ФРАГМЕНТ ТЕКСТА –

######

Читаем Улица Марата и окрестности полностью

В его жизни хватало крутых поворотов. Скажем, переход от чайной торговли к мясной случился по настоятельной просьбе его бездетного дяди, замыслившего передать племяннику свою колбасную лавку. И хотя Парфенов служил в крупной чайной фирме с очень хорошим жалованьем, должен был вот-вот стать компаньоном в этой фирме – он не побоялся начать карьеру фактически заново.

Потом дядя умер, а Парфенов отправился набираться опыта в Европу. Привез оттуда специалистов и построил на Киевской улице колбасный завод с холодильниками и ледниками. Другие мясоторговцы продолжали терпеть убытки от жары, от порчи товара – а Парфенов круто пошел в гору!

А в 1912 году Дмитрий Лаврентьевич оставил все процветающее дело брату, а сам ушел в дела духовные. Он был человеком глубоко верующим, с глубоким почтением относился к священникам, и те платили ему тем же. В его квартире много раз гостил, служил всенощную и водосвятный молебен отец Иоанн Кронштадтский.

######

ИСХОДНЫЕ ДАННЫЕ –
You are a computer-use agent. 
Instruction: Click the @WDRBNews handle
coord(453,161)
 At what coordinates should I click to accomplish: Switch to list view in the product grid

######

На какой улице, согласно фрагменту о Парфенове, был построен его колбасный завод? Приведённые материалы для работы не понадобятся.

На Киевской улице.